KILAUEA VOLCANO (VNUM #332010)
19°25’16” N 155°17’13” W, Summit Elevation 4091 ft (1247 m)
Current Volcano Alert Level: WATCH
Current Aviation Color Code: ORANGE

The U.S. Geological Survey’s Hawaiian Volcano Observatory (HVO) recorded a magnitude-4.0 earthquake located beneath the south part of the Island of Hawai‘i, in the district of Kaʻū, on Thursday, January 14, at 6:15 p.m., HST.

The earthquake was centered about 8 km (5 miles) northeast of Pāhala, at a depth of 34 km (21 miles). A map showing its location is posted on the HVO website at http://volcanoes.usgs.gov/hvo/earthquakes/. More details are available at the National Earthquake Information Center website at https://earthquake.usgs.gov/earthquakes/eventpage/hv72320262/.

Moderate shaking, with maximum Intensity of V on the Modified Mercalli Intensity Scale, has been reported across parts of the Island of Hawai‘i.
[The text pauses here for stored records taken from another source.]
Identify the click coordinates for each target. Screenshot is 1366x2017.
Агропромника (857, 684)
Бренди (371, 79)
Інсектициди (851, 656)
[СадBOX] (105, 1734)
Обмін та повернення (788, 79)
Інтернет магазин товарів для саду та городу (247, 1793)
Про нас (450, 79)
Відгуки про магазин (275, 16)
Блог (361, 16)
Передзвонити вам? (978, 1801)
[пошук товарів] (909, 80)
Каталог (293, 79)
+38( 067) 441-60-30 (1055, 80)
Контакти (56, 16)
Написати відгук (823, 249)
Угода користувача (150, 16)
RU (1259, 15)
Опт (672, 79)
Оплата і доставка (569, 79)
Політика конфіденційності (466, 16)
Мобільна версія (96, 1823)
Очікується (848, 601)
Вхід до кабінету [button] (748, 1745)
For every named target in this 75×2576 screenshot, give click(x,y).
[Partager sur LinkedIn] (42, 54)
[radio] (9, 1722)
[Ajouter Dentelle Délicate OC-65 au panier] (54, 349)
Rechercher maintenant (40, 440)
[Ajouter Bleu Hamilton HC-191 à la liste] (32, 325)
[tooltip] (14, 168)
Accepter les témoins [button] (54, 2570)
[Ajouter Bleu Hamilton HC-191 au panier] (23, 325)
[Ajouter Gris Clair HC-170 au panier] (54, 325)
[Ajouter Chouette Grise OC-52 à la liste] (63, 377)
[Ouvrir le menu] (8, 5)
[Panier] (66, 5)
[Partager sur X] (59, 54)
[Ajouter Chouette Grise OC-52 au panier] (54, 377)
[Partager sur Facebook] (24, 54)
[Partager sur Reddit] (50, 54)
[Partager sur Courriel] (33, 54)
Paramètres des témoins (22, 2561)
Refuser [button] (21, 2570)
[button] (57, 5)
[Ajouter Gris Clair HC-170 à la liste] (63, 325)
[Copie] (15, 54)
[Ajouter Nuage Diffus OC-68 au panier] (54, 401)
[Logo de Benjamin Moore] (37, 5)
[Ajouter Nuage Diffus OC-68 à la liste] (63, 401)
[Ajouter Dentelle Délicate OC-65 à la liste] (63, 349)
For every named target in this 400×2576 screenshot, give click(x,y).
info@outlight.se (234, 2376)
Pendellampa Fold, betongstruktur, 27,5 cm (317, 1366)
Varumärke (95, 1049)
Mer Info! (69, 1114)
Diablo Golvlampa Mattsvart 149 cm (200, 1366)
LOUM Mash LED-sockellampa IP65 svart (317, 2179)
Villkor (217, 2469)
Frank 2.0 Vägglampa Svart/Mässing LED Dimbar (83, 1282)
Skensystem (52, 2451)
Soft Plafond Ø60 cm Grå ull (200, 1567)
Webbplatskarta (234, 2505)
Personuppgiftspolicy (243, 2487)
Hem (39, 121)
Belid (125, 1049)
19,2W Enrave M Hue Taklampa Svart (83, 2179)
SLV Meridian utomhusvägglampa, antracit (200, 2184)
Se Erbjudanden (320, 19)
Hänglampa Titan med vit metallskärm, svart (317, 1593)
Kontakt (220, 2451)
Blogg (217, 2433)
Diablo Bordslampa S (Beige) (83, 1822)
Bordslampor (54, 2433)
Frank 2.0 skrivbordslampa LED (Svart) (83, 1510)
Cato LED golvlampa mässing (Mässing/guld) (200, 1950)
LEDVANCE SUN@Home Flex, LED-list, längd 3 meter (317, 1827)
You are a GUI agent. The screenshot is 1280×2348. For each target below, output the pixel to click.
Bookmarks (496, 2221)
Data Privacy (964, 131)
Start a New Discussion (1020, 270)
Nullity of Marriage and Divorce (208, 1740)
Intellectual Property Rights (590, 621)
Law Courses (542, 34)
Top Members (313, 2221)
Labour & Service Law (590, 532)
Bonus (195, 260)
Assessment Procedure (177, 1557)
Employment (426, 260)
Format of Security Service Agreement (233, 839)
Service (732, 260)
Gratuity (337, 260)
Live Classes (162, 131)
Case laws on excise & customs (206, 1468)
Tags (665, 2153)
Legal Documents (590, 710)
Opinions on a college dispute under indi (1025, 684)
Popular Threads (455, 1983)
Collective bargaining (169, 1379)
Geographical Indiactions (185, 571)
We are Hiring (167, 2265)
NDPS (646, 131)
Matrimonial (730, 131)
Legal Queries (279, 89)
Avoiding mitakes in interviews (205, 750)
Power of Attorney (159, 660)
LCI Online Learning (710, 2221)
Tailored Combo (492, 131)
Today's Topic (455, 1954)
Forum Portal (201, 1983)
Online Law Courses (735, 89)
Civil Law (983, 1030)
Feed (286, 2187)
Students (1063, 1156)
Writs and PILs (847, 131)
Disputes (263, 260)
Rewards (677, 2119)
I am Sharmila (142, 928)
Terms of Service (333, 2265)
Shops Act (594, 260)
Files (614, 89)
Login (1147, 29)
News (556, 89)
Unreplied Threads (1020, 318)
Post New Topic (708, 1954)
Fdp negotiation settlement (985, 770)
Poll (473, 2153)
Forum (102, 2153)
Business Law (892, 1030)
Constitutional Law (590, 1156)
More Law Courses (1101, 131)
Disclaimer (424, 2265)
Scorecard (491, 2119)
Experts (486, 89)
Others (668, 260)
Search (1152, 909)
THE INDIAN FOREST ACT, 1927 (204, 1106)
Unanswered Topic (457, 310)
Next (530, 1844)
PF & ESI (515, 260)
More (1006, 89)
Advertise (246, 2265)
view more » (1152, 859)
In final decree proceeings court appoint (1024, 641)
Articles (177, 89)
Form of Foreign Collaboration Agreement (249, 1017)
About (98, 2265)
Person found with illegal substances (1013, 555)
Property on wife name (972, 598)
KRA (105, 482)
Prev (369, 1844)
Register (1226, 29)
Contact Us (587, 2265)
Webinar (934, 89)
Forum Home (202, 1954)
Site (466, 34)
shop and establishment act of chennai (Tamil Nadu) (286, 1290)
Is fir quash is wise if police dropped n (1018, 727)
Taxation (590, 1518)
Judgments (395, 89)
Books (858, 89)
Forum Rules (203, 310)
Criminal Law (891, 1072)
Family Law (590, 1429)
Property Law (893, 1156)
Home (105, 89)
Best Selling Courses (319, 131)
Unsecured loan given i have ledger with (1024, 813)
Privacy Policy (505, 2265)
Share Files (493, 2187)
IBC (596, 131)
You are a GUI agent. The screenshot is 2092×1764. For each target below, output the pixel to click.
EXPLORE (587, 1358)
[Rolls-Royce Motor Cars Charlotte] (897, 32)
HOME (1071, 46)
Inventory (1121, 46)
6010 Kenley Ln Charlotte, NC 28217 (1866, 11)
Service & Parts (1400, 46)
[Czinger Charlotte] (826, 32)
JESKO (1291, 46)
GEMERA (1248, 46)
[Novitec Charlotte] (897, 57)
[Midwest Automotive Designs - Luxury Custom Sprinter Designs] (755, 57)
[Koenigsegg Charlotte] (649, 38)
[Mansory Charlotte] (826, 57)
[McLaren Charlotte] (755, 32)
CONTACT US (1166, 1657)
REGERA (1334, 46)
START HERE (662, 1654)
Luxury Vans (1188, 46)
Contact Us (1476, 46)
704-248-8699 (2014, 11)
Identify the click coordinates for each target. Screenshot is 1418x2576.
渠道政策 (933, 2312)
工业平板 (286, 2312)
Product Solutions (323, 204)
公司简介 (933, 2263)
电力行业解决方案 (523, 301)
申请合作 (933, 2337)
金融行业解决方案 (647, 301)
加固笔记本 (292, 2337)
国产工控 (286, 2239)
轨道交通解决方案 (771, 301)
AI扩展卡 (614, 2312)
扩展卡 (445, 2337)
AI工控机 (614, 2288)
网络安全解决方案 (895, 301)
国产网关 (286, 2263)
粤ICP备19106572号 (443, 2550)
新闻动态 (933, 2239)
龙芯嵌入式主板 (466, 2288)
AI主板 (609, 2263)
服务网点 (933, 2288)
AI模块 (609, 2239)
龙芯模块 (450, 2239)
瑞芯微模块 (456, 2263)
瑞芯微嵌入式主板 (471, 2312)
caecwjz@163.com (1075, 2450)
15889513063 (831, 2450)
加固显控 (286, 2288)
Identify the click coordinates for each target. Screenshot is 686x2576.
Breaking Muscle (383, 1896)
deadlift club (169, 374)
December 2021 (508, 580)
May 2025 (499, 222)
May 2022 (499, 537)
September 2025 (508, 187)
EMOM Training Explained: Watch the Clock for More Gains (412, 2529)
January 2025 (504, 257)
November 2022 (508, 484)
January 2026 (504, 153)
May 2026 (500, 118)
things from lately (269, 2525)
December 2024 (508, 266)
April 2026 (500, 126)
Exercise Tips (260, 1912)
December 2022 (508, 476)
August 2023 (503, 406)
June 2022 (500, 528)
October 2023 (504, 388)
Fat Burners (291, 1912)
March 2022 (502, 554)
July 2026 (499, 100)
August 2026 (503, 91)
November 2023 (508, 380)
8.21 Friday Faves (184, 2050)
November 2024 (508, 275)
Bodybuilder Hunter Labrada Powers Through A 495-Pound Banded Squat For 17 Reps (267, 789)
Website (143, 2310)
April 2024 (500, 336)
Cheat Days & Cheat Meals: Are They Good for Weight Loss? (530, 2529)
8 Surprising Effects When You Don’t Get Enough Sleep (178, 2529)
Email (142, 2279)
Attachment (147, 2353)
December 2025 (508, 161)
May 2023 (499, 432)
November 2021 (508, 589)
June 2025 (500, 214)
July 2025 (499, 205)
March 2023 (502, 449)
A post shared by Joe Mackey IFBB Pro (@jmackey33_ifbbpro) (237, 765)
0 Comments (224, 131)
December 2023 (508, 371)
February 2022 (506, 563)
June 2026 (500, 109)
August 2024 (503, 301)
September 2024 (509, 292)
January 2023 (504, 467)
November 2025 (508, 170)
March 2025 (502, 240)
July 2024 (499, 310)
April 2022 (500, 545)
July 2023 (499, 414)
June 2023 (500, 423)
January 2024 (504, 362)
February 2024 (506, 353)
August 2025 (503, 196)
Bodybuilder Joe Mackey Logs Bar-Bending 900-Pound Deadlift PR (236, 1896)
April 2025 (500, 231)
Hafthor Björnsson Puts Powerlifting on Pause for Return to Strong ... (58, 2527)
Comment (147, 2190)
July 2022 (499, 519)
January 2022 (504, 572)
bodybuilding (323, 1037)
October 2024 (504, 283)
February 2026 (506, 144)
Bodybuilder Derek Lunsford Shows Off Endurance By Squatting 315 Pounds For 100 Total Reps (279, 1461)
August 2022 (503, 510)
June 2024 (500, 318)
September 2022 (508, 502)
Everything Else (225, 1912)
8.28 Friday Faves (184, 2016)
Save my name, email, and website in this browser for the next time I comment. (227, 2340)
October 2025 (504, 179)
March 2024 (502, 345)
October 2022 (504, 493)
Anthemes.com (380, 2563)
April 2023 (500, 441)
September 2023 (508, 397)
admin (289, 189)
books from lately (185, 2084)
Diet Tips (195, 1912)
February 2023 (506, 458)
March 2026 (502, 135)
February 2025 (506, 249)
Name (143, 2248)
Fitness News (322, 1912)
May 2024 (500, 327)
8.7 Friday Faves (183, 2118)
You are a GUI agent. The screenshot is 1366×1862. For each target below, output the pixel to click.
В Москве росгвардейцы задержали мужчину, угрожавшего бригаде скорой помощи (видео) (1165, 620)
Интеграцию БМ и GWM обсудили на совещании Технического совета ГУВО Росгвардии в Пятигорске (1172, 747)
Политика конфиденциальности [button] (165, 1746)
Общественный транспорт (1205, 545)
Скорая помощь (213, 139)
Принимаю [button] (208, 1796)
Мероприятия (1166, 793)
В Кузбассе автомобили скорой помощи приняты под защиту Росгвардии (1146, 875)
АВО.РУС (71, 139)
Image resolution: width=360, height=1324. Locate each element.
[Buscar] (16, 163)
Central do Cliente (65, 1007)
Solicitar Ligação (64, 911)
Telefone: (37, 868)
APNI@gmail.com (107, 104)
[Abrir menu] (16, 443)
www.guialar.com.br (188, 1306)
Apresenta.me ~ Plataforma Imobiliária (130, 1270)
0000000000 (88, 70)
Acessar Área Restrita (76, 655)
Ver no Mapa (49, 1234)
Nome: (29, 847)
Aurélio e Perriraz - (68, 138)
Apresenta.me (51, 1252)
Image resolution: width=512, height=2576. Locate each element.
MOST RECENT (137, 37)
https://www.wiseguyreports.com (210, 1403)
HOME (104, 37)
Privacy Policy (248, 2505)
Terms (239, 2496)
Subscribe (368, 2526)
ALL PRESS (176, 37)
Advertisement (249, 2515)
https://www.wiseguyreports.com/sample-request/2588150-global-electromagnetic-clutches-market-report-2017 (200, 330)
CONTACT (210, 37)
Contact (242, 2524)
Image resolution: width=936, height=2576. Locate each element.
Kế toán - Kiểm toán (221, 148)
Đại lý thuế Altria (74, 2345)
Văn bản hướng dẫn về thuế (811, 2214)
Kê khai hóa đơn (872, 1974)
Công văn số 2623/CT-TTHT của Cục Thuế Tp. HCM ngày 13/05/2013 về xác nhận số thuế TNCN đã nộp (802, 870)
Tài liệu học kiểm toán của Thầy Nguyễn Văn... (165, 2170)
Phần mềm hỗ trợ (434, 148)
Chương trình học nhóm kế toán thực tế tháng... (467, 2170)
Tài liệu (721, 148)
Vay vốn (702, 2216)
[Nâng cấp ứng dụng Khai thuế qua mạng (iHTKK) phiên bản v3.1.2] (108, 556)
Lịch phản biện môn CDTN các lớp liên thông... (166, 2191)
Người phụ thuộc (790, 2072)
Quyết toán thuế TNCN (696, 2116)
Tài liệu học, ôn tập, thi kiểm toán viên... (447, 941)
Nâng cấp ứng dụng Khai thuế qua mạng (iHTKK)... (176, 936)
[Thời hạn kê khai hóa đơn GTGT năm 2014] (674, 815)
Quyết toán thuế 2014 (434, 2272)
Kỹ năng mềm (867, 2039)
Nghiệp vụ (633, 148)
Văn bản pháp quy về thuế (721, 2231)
At that intensity, significant damage to buildings or structures is not expected. The USGS “Did you feel it?” service (http://earthquake.usgs.gov/dyfi/) received over 580 felt reports within the first hour of the earthquake.

According to HVO acting Scientist-in-Charge, David Phillips, the earthquake had no observable impact on the ongoing eruption at Kīlauea’s summit at the time of this Information Statement. “This earthquake is part of the ongoing seismic swarm under the Pāhala area, which started in August 2019. Unlike most events associated with this swarm, this earthquake was widely felt across the Island of Hawai‘i, and as far away as Oʻahu. Please be aware that aftershocks are possible and may be felt. HVO continues to monitor Hawaiian volcanoes for any changes. The Alert Levels / Color Codes remain at WATCH/ORANGE for Kilauea and at ADVISORY/YELLOW for Mauna Loa at this time.”

Earthquakes beneath Kīlauea’s lower Southwest Rift Zone occur mostly at depths of 25-40 km (15-25 miles), beneath the town of Pāhala and extending about 10 km (6 miles) offshore. Earthquakes in this region have been observed at least as far back as the 1960s and are posited to be related to deep magma pathways under the island.